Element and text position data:
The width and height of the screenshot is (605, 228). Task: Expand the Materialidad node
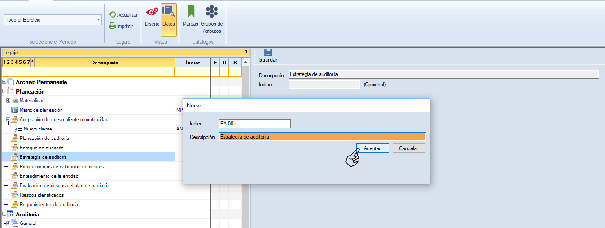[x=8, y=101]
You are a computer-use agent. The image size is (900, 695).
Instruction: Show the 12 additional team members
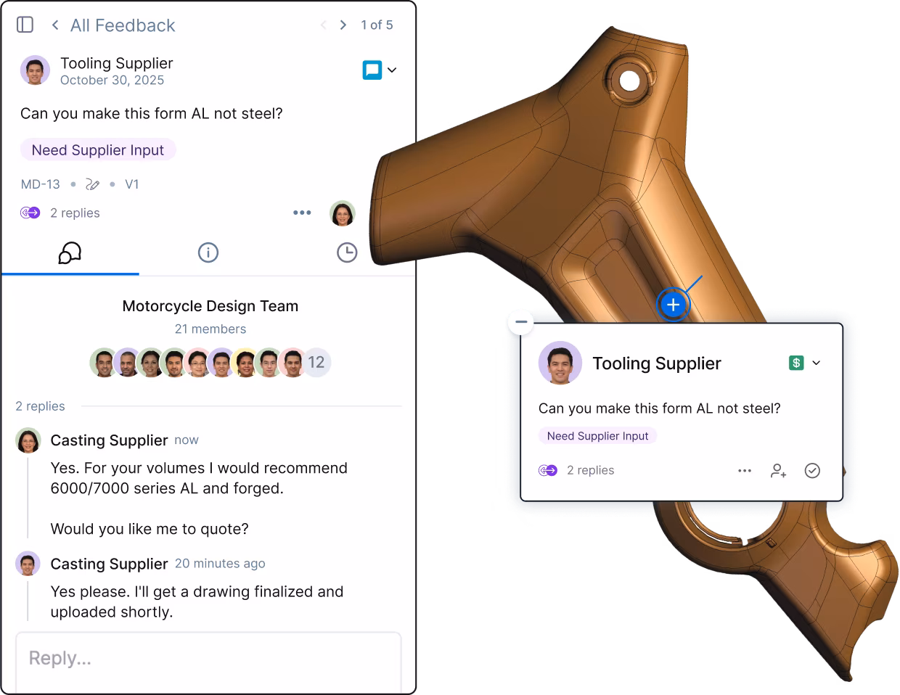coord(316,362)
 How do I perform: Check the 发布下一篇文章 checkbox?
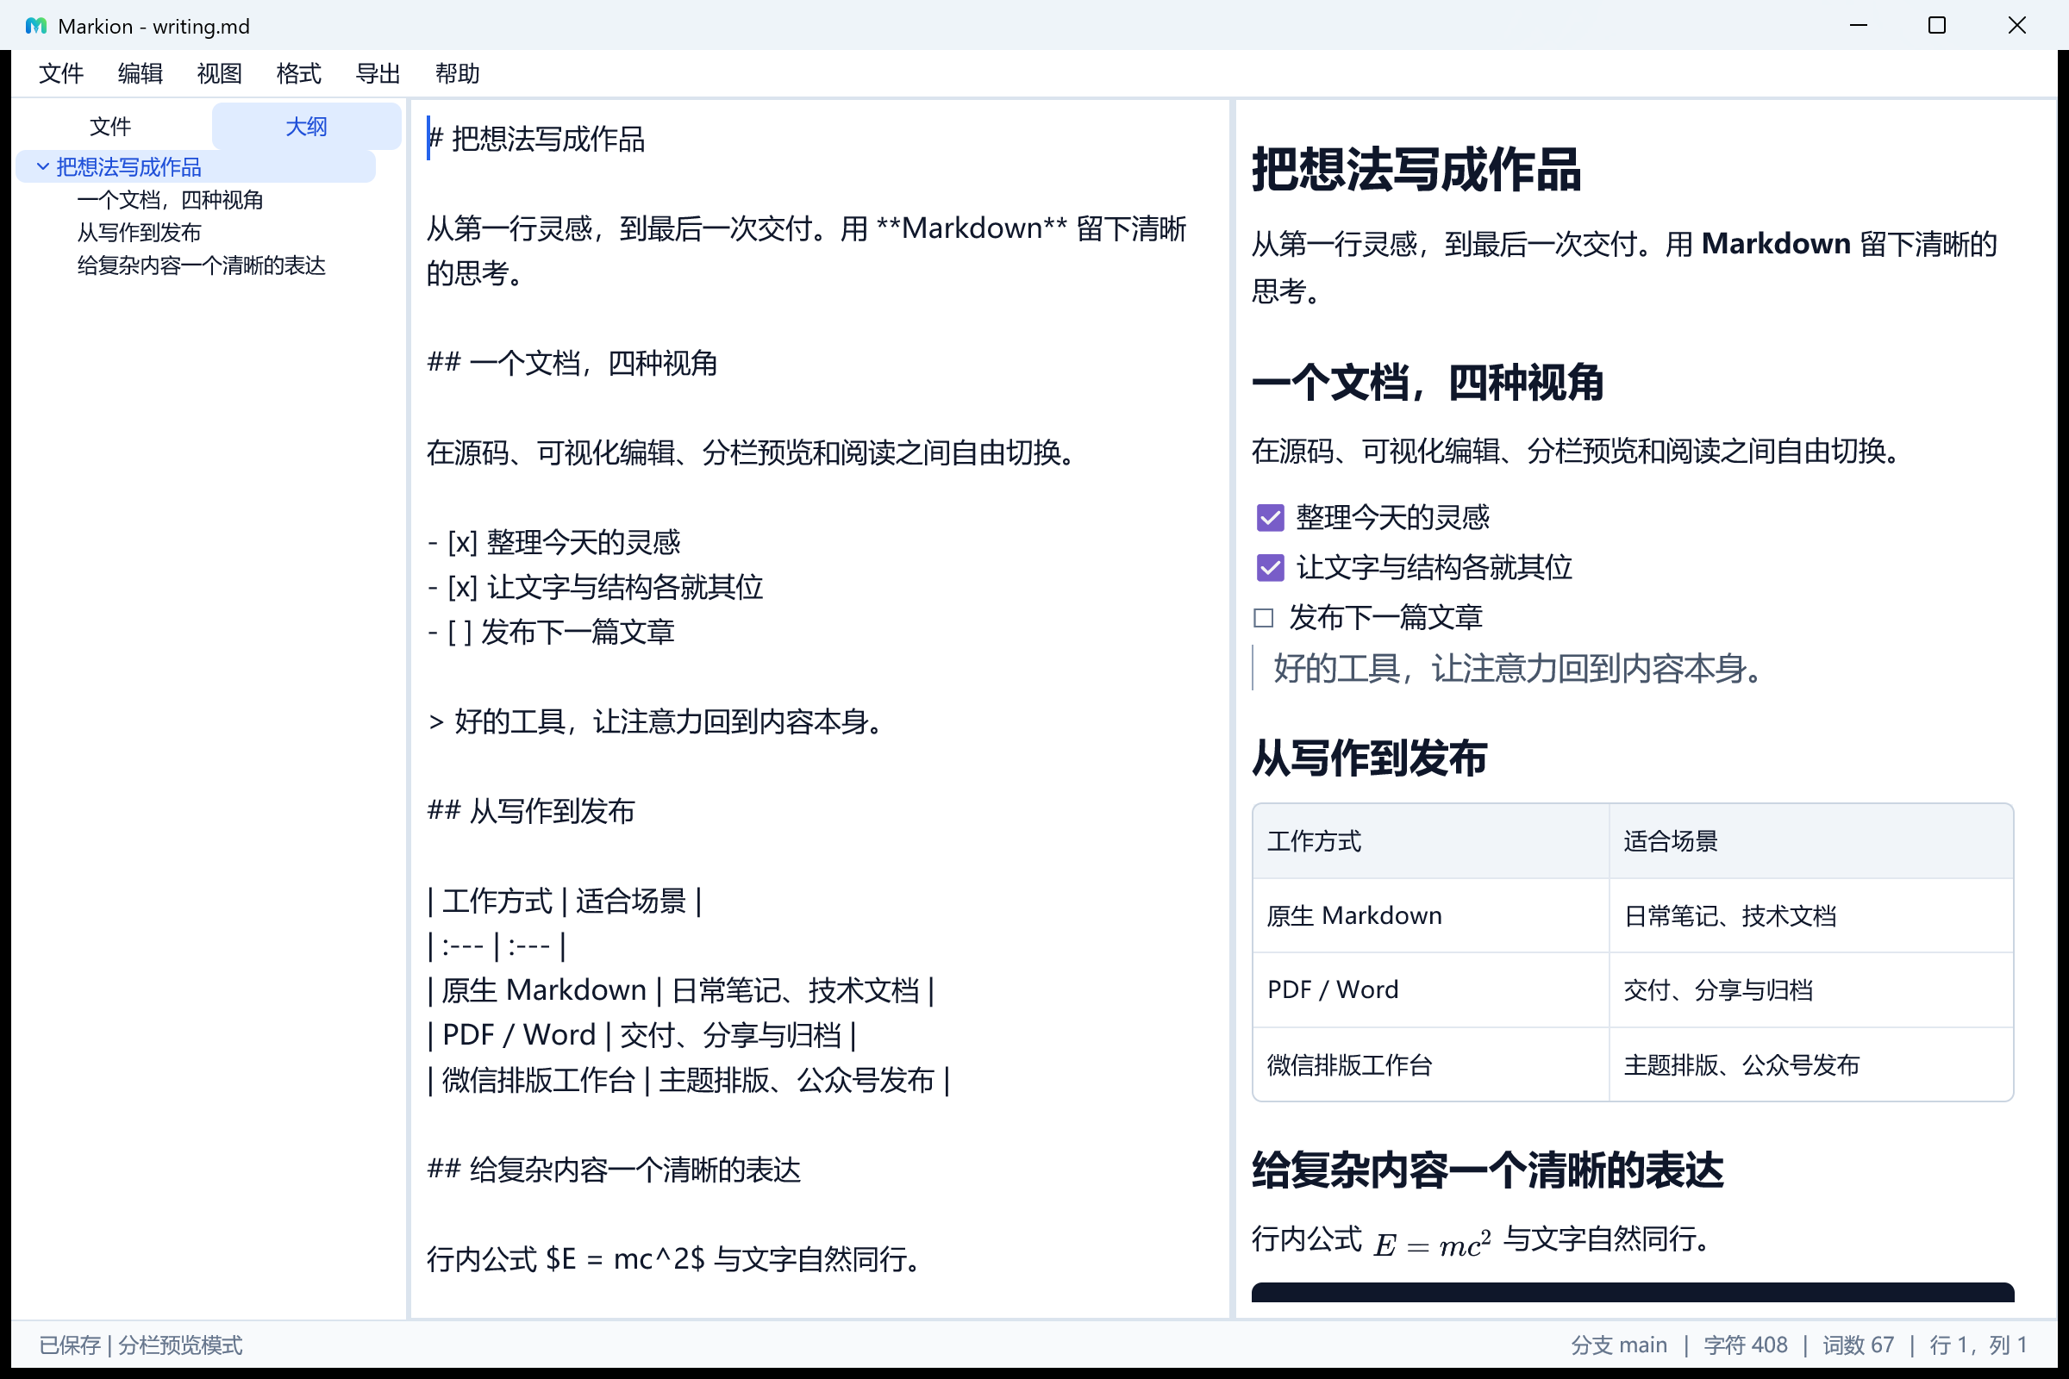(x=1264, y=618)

---

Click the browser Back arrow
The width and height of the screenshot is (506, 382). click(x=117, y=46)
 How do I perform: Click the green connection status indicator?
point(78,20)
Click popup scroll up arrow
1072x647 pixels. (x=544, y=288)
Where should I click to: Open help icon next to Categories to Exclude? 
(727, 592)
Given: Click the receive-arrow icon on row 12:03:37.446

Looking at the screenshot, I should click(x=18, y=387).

- _WHAT TO DO_
Please reproduce the rows above, from the line containing "Given: Click the" through the line containing "Looking at the", with both of those lines included.

- _THE REPLY_
Given: Click the receive-arrow icon on row 12:03:37.446

Looking at the screenshot, I should click(x=18, y=387).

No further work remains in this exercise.